[15674] in APO-L
Re: title IX and lawsuit on a chapter
daemon@ATHENA.MIT.EDU (John Grossi)
Tue Nov 19 08:06:43 1996
Date: Tue, 19 Nov 1996 08:04:14 EST
Reply-To: John Grossi <jgrossi@MU.BBN.COM>
From: John Grossi <jgrossi@MU.BBN.COM>
To: Multiple recipients of list APO-L <APO-L@VM.CC.PURDUE.EDU>
In-Reply-To: from "Derek J. Cashman" at Nov 18, 96 5:42 pm
>
> Roger Lee Stearns Jr. added the following to the highly esteemed
> archives of APO-L:
>
> > I'm pretty sure that social fraternity/sorority's were exempt from
> > Title IX. However there are some schools that require their socials
> > to be co-ed.

▸ Exercise task A: Rescale the entries from the line holding "2009 (146, 71)" through the line holding "Аренда авто в Вене (63, 2476)", inclusive. Repeat every line with its request, and multiply each coordinate in the answers by 1.65, rounding to whole numbers with halves rounded up.

▸ Materials provided:
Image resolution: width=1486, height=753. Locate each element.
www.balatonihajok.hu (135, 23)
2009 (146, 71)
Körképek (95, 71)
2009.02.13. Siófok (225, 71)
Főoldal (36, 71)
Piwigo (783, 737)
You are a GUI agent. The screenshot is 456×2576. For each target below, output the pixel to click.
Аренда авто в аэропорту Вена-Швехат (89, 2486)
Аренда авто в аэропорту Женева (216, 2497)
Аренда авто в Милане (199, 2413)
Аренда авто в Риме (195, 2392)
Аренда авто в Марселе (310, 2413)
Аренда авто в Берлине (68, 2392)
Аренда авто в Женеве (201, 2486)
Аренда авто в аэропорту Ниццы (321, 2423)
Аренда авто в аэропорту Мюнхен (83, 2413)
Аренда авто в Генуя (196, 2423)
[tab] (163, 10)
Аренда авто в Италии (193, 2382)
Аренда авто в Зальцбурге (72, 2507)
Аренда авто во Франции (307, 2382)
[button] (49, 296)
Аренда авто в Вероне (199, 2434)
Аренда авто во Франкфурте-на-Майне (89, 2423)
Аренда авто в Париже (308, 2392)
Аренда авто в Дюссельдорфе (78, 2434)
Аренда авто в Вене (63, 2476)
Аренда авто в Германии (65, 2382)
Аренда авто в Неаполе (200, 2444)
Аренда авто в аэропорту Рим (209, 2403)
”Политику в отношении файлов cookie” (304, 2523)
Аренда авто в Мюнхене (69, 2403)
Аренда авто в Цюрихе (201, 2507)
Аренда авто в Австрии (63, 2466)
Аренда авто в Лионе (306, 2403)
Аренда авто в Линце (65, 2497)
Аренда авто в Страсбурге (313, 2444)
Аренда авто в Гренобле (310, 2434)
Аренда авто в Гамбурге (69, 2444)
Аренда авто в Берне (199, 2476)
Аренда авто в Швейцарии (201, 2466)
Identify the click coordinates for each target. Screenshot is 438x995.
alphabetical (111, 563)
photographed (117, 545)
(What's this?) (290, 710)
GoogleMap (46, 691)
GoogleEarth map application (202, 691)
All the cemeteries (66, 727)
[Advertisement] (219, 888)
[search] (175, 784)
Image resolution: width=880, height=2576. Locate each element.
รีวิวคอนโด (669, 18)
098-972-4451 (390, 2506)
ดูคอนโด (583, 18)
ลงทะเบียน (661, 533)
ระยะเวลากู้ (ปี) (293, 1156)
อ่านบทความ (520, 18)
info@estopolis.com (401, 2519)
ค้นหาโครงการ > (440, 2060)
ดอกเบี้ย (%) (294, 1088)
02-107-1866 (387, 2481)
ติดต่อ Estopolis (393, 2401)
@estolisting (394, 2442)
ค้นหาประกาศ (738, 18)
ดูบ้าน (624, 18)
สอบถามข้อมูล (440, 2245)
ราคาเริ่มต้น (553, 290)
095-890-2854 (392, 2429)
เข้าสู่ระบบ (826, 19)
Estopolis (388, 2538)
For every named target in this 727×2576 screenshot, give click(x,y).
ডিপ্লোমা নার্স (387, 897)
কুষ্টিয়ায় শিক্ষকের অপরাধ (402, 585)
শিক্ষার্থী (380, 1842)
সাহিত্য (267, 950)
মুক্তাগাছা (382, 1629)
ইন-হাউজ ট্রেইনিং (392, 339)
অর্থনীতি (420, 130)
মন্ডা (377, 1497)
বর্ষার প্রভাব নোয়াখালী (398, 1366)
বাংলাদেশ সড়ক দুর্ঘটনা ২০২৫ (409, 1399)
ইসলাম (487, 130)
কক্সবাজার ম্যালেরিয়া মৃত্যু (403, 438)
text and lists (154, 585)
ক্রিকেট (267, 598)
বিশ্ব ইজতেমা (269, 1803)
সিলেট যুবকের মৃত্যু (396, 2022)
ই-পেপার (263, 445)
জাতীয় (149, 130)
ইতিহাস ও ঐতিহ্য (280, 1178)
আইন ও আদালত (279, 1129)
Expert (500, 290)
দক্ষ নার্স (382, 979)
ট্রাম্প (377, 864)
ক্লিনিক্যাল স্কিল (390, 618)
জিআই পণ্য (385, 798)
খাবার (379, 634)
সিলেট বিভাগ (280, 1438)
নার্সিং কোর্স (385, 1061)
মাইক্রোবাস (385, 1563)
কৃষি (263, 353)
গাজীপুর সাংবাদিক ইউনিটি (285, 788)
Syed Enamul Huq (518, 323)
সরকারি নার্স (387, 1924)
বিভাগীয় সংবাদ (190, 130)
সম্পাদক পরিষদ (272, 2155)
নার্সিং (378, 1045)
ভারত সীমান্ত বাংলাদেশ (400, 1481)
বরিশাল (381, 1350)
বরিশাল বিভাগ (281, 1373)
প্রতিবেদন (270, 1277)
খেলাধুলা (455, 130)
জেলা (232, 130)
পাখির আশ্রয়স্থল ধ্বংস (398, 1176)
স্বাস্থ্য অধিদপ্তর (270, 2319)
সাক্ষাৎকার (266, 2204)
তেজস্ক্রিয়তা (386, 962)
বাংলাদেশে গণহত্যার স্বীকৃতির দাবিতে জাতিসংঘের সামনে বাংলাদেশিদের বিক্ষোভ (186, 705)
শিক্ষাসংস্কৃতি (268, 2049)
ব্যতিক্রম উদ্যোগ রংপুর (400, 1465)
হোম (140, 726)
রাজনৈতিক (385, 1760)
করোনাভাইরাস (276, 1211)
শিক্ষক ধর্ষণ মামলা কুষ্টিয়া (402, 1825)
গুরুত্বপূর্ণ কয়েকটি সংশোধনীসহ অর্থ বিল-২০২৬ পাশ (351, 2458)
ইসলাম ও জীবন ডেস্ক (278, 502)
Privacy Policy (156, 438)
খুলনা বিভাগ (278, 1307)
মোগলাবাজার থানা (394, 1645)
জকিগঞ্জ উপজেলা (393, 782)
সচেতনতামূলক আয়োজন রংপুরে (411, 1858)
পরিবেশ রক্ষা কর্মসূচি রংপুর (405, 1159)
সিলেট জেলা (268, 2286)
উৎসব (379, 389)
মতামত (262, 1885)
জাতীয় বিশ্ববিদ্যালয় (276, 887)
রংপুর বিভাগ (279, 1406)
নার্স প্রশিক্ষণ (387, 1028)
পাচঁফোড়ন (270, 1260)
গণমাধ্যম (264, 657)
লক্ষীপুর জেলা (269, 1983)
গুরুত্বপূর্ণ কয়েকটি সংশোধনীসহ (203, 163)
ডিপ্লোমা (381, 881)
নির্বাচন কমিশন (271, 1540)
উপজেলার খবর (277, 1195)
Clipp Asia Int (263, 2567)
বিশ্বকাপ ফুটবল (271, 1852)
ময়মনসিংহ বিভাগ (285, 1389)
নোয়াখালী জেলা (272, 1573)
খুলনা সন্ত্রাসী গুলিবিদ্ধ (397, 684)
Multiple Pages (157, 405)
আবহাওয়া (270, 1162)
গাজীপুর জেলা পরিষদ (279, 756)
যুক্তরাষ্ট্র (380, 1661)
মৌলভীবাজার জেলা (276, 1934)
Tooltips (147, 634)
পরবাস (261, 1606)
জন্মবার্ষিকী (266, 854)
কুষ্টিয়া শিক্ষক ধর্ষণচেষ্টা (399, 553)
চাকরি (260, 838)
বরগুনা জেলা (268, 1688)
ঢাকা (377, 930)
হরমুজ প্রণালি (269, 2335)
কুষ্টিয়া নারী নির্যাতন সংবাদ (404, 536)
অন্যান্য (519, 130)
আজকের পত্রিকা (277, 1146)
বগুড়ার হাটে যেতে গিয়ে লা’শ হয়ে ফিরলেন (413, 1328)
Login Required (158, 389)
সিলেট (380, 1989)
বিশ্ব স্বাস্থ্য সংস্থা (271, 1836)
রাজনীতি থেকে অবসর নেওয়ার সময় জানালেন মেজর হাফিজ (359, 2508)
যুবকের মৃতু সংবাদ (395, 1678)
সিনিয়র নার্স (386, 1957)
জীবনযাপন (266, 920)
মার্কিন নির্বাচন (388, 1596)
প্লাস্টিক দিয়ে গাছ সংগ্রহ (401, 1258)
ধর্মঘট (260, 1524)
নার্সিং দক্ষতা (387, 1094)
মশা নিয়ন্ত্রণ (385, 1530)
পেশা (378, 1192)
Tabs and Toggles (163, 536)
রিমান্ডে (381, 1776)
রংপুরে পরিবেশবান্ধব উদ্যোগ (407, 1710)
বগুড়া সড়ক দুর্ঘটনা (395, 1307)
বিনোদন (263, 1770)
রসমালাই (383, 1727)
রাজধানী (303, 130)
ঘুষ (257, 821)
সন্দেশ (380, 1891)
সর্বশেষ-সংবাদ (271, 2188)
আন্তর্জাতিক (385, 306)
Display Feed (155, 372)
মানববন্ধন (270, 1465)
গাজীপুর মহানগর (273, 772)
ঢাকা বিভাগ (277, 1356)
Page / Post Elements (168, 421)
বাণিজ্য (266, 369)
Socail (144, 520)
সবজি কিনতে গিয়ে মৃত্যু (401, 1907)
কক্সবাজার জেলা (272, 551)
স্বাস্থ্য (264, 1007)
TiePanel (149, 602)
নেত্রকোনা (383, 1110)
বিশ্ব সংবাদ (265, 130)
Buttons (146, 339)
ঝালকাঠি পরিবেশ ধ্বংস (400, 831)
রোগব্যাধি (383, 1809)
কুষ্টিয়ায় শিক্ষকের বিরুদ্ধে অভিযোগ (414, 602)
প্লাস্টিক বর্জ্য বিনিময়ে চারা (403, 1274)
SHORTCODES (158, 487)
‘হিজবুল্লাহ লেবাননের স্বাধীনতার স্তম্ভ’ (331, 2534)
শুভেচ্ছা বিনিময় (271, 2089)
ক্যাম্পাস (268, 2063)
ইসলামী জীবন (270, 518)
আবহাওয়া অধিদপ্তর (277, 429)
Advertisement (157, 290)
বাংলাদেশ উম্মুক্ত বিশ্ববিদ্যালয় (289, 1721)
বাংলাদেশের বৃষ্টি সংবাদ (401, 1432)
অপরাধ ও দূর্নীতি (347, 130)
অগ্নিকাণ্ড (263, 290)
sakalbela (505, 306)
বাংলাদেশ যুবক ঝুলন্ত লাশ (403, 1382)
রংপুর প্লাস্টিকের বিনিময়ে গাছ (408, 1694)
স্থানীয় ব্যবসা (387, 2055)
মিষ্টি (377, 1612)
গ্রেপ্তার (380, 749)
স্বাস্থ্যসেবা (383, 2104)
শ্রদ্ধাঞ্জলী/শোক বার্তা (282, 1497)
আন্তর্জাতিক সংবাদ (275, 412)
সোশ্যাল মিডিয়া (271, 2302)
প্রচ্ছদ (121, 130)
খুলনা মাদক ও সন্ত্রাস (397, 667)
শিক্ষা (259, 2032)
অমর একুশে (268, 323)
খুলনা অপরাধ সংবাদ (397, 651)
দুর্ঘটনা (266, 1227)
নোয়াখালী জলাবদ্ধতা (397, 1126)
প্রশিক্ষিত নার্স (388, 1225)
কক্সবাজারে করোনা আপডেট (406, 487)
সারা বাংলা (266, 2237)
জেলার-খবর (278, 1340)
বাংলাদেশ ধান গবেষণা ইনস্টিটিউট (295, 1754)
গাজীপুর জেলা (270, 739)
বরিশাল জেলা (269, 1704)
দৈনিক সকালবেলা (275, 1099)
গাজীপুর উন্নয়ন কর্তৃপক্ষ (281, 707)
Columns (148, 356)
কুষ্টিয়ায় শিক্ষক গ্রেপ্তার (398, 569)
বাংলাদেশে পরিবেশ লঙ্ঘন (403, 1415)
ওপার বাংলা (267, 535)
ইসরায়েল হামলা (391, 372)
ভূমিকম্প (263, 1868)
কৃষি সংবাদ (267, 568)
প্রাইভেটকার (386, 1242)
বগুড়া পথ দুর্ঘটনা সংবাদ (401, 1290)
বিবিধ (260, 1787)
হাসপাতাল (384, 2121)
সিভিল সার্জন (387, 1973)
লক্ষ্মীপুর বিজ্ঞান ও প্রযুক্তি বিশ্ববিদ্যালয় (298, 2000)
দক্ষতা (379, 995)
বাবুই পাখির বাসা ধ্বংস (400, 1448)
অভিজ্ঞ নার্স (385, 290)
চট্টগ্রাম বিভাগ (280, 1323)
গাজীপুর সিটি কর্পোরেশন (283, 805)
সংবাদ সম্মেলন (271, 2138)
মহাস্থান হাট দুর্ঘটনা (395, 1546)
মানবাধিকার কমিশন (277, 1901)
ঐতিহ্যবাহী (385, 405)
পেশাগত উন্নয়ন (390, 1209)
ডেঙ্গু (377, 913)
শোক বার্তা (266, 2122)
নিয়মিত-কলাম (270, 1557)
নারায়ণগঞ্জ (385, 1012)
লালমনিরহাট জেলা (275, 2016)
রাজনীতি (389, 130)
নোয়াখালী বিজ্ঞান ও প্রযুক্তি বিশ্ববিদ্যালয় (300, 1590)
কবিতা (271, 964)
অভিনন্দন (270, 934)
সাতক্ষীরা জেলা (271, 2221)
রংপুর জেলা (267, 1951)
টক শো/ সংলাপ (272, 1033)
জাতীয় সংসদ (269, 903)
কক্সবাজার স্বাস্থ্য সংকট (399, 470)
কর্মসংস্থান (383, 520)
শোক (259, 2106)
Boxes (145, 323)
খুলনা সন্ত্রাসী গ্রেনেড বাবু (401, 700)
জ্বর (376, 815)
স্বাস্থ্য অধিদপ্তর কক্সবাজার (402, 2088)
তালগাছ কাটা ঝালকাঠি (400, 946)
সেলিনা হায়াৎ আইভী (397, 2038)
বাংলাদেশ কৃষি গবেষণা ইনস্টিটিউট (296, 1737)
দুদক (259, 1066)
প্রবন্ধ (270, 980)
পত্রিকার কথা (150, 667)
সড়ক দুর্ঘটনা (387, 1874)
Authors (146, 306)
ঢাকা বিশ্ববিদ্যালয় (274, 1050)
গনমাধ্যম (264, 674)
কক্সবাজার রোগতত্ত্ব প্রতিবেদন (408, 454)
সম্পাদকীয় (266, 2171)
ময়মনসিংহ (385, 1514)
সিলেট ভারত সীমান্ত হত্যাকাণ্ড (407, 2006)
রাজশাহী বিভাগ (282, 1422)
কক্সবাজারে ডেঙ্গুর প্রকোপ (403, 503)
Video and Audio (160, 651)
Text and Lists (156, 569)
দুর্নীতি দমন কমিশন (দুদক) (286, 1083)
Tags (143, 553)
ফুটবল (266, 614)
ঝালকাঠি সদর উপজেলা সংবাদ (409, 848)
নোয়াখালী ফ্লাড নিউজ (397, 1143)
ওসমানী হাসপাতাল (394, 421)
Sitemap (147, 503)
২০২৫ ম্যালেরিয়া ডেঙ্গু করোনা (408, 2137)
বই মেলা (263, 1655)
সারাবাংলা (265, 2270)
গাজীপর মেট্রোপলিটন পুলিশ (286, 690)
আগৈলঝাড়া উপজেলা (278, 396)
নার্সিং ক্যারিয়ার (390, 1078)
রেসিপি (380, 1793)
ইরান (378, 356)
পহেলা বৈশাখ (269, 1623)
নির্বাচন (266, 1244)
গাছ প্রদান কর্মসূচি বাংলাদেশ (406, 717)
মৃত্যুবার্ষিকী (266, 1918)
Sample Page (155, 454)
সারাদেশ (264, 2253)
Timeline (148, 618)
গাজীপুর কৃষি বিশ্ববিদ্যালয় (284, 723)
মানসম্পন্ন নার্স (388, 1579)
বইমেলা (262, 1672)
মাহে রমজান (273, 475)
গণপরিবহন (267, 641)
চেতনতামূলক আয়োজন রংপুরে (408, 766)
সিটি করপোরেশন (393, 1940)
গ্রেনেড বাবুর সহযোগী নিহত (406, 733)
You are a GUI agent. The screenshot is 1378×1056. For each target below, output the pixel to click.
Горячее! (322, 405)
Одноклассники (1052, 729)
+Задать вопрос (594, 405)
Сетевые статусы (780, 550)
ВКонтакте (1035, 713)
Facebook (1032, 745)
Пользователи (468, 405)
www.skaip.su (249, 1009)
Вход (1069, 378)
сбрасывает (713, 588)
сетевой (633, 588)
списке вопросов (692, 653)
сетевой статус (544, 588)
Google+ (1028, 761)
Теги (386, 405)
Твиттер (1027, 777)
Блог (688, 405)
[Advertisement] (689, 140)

▸ Exercise task B: In the mailing list post, which organizations does the quoted message say the writer is pretty sure were exempt from Title IX?

▸ Response A:
2009 (241, 117)
Körképek (157, 117)
2009.02.13. Siófok (371, 117)
Főoldal (59, 117)
Piwigo (1292, 1216)
You are a GUI agent. The screenshot is 456×2576. For each target below, output the pixel to click.
Аренда авто в аэропорту Вена-Швехат (147, 4102)
Аренда авто в аэропорту Женева (356, 4120)
Аренда авто в Милане (328, 3981)
Аренда авто в Риме (322, 3947)
Аренда авто в Марселе (512, 3981)
Аренда авто в Берлине (112, 3947)
Аренда авто в Женеве (332, 4102)
Аренда авто в аэропорту Ниццы (530, 3998)
Аренда авто в аэропорту Мюнхен (137, 3981)
Аренда авто в Генуя (323, 3998)
[tab] (269, 17)
Аренда авто в Италии (318, 3930)
Аренда авто в Зальцбурге (119, 4137)
Аренда авто во Франции (507, 3930)
[button] (81, 488)
Аренда авто в Вероне (328, 4016)
Аренда авто во Франкфурте-на-Майне (147, 3998)
Аренда авто в Париже (508, 3947)
Аренда авто в Дюссельдорфе (129, 4016)
Аренда авто в Вене (104, 4085)

▸ Response B: Social fraternities and sororities.